> **Provided records**
....

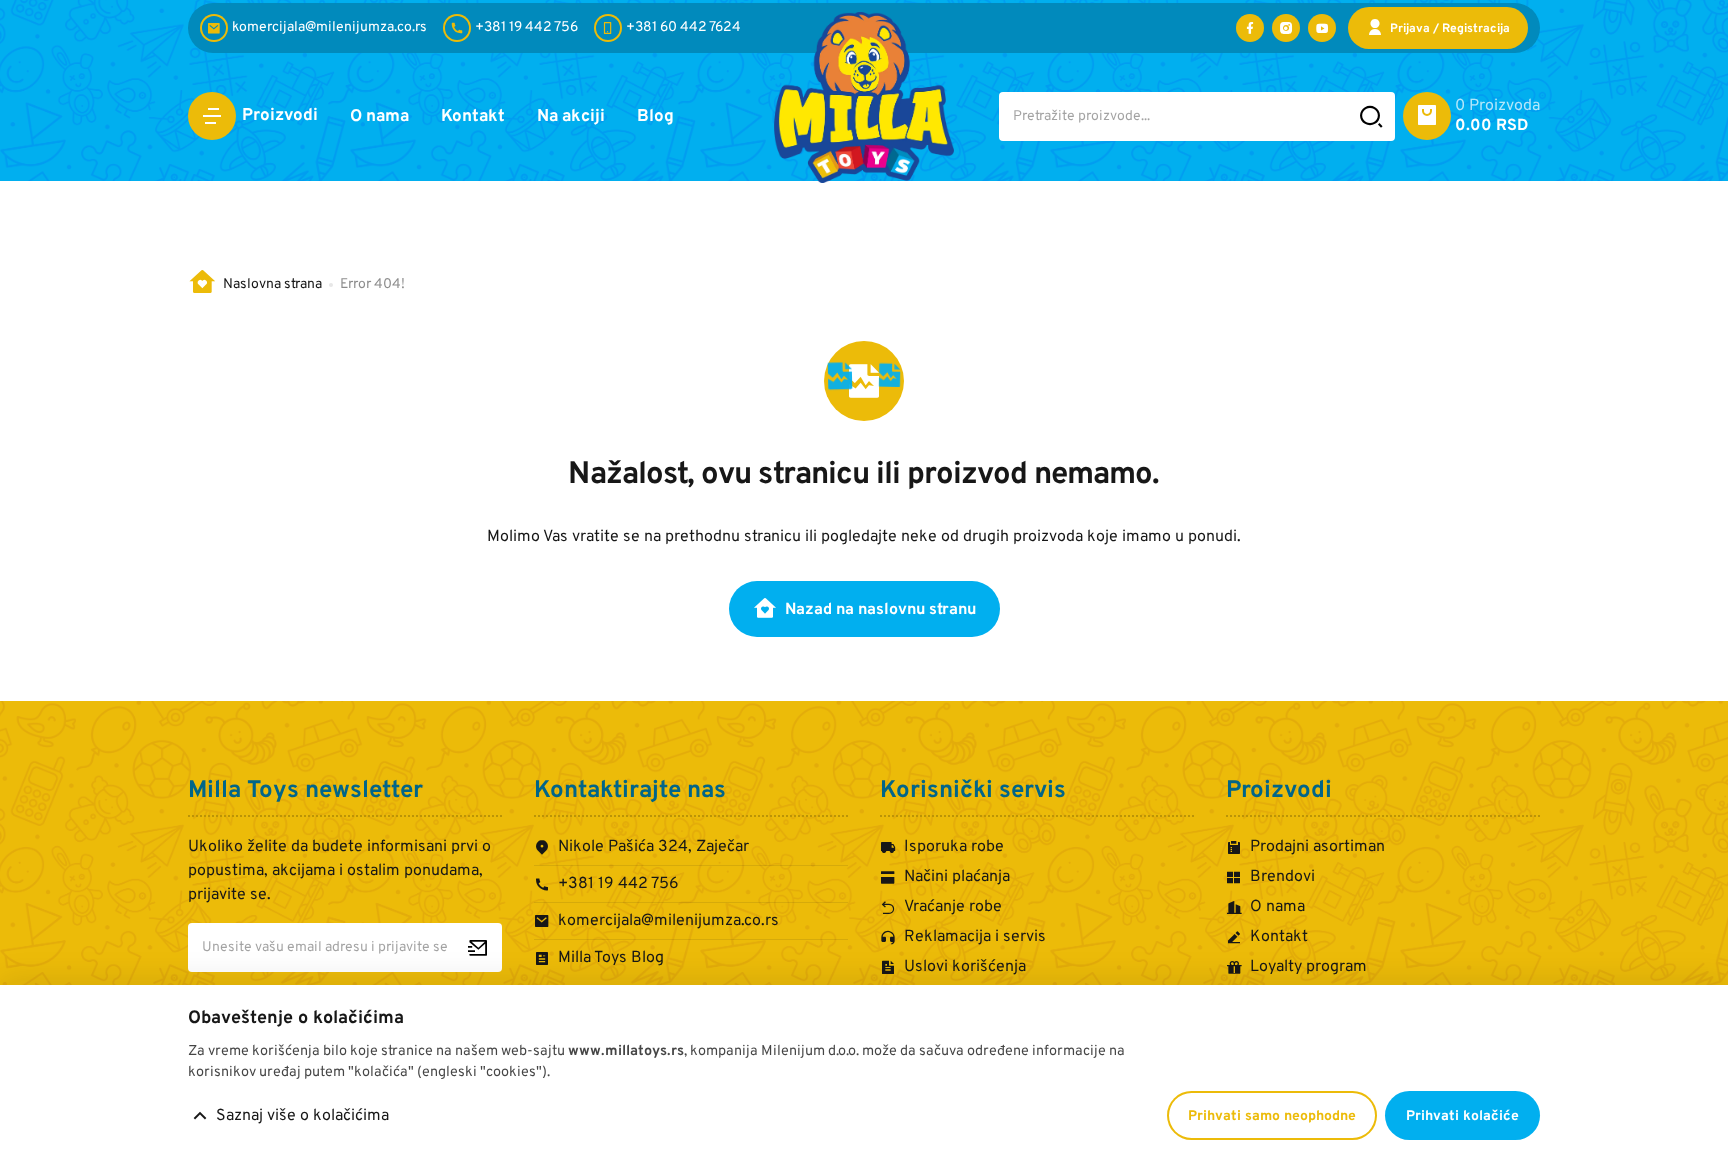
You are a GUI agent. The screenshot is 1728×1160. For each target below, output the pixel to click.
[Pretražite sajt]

....

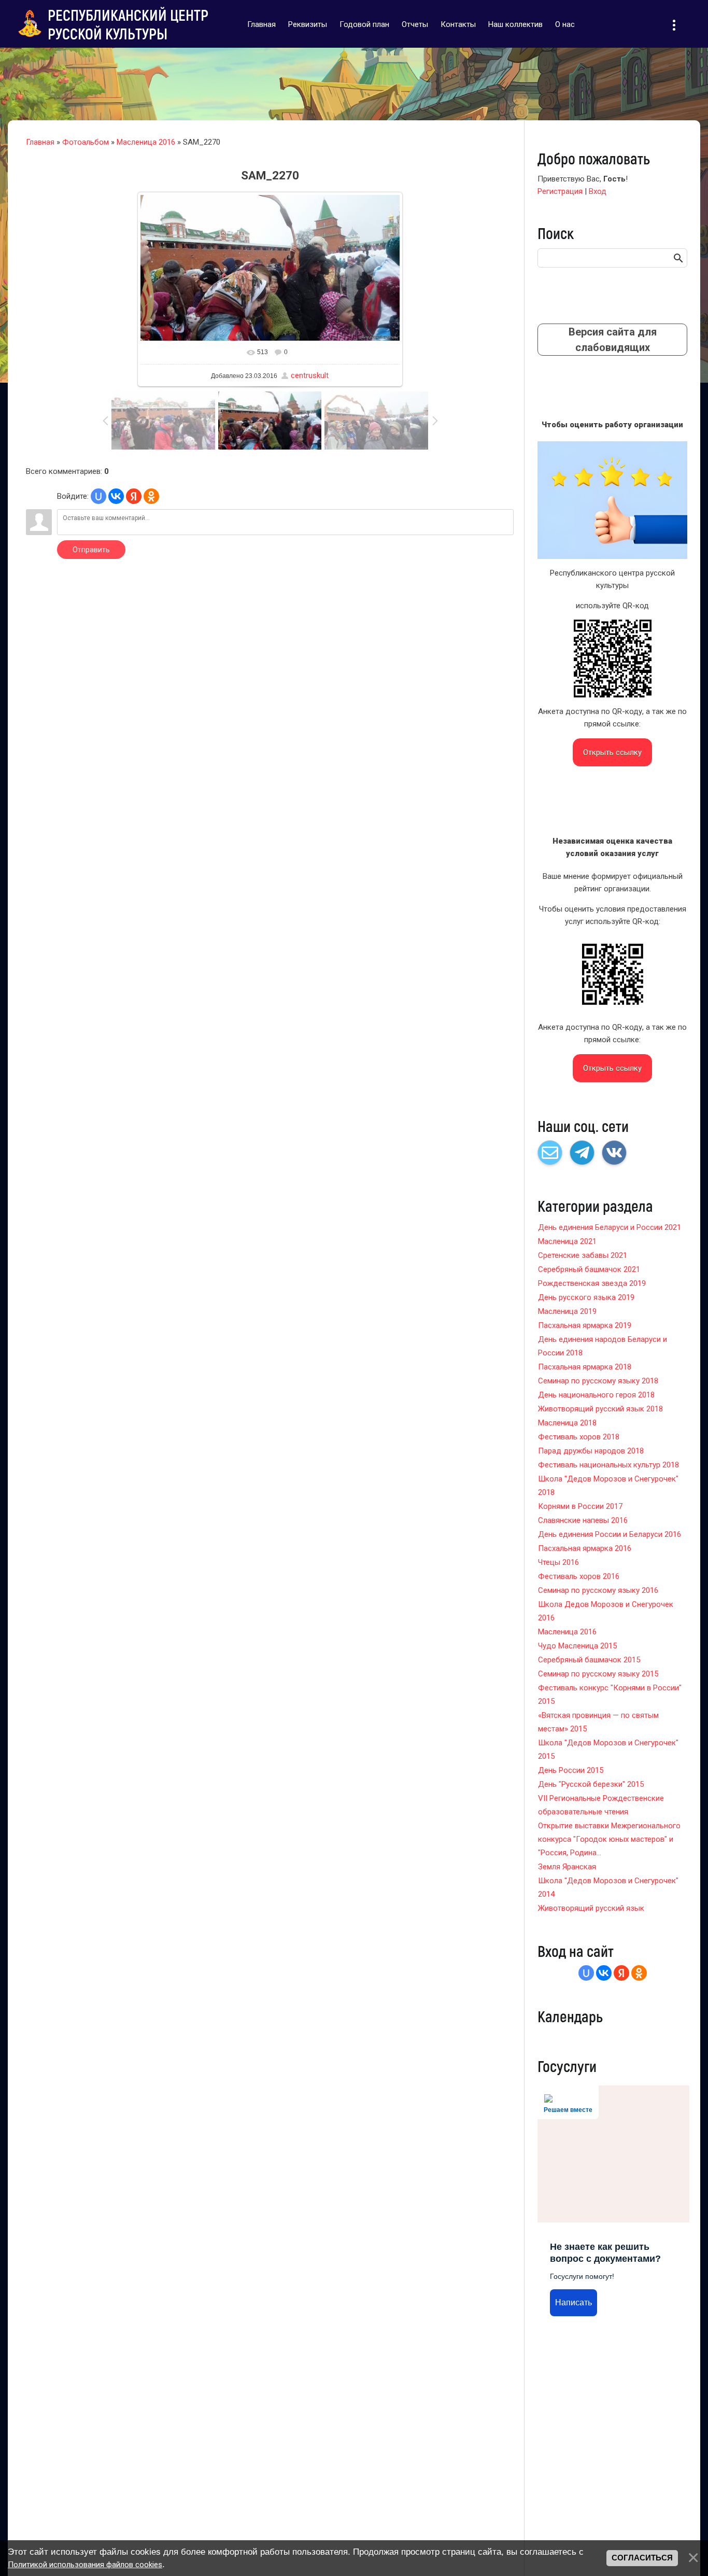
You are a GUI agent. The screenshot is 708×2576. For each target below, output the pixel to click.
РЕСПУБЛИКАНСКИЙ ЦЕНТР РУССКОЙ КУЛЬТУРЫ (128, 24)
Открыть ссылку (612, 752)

....

> **The task**
Beginning at the line above with "РЕСПУБЛИКАНСКИЙ ЦЕНТР РУССКОЙ" and finishing at the line with "Открыть ссылку (612, 752)", return each line exactly and return nothing else.

> **Solution to the problem**
РЕСПУБЛИКАНСКИЙ ЦЕНТР РУССКОЙ КУЛЬТУРЫ (128, 24)
Открыть ссылку (612, 752)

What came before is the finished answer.